Lots of research has been done lately on sources of blue light and how they can mess with our circadian rhythms, especially in children and adolescents. Other people, especially those on the autism spectrum and those with sleep disorders, are especially sensitive to blue light because it may suppress already-disordered melatonin production.
There are a number of apps available that filter blue light on your mobile devices (actually they cast a red mask over the display, which doesn’t quite do the job). You can wear special blue filtering glasses late at night, or adjust your home lighting using Smart LED bulbs. I use f.lux on my computer to gradually transition my display’s light to contain less blue in the evening hours.
If you are shopping for new light bulbs, let me make a recommendation and try warm (less than 3000K) LED bulbs. I just got a 6-pack to try from Mulcolor on Amazon and they exceeded my expectations. They were bright (60 watt equivalent), lit up fast, didn’t flicker, and basically outperformed the aging CFLs I had been using previously.

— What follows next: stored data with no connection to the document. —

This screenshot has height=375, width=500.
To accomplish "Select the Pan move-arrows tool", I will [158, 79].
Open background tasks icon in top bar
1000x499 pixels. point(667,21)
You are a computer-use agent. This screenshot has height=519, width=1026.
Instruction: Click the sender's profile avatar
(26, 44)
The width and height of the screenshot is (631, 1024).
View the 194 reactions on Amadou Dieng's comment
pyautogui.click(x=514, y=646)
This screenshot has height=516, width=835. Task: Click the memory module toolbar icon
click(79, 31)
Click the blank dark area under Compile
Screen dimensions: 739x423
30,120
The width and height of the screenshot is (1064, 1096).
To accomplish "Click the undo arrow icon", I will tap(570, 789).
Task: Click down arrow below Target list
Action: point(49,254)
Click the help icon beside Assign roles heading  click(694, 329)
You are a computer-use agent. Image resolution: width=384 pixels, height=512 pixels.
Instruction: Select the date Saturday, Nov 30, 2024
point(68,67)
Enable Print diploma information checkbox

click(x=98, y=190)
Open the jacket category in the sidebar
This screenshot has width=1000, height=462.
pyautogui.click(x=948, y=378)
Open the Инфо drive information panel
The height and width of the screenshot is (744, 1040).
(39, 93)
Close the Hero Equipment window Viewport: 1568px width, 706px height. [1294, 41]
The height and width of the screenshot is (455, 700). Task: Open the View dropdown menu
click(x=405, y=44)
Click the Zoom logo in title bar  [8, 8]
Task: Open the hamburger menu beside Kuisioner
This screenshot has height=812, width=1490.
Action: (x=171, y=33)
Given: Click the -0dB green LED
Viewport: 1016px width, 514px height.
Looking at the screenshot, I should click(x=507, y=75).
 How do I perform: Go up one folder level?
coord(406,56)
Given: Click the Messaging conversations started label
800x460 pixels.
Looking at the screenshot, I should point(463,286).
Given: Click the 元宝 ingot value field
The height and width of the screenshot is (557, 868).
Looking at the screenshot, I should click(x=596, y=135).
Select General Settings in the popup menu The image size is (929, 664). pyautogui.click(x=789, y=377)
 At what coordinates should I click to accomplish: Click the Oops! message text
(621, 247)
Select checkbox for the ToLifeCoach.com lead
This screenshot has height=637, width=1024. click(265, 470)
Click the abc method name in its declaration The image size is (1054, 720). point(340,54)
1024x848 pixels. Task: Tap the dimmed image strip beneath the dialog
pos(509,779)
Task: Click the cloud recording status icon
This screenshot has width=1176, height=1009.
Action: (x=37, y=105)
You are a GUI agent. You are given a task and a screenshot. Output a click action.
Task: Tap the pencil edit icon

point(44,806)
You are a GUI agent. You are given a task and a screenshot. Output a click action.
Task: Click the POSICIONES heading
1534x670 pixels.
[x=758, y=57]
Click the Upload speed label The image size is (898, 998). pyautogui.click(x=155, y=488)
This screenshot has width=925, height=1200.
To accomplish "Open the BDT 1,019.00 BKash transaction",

In case you don’t understand color temperatures or Kelvins, check out this chart of light color comparisons:
I think it explains exactly why sunsets are the colors they are. It also explains why the hottest stars burn with blue lights and the coolest, oldest stars are red. The less energy output, the less Kelvins, the warmer the color.
Back to LEDs. They are finally coming down in price, so it’s time to start switching your incandescent or CFLs over. They last an amazingly long time, some say more than twenty years, and they use only a tiny bit of electricity (up to a 80% reduction in consumption). Target the fixtures that you leave on the longest for the biggest energy saving when deciding which bulbs to replace first.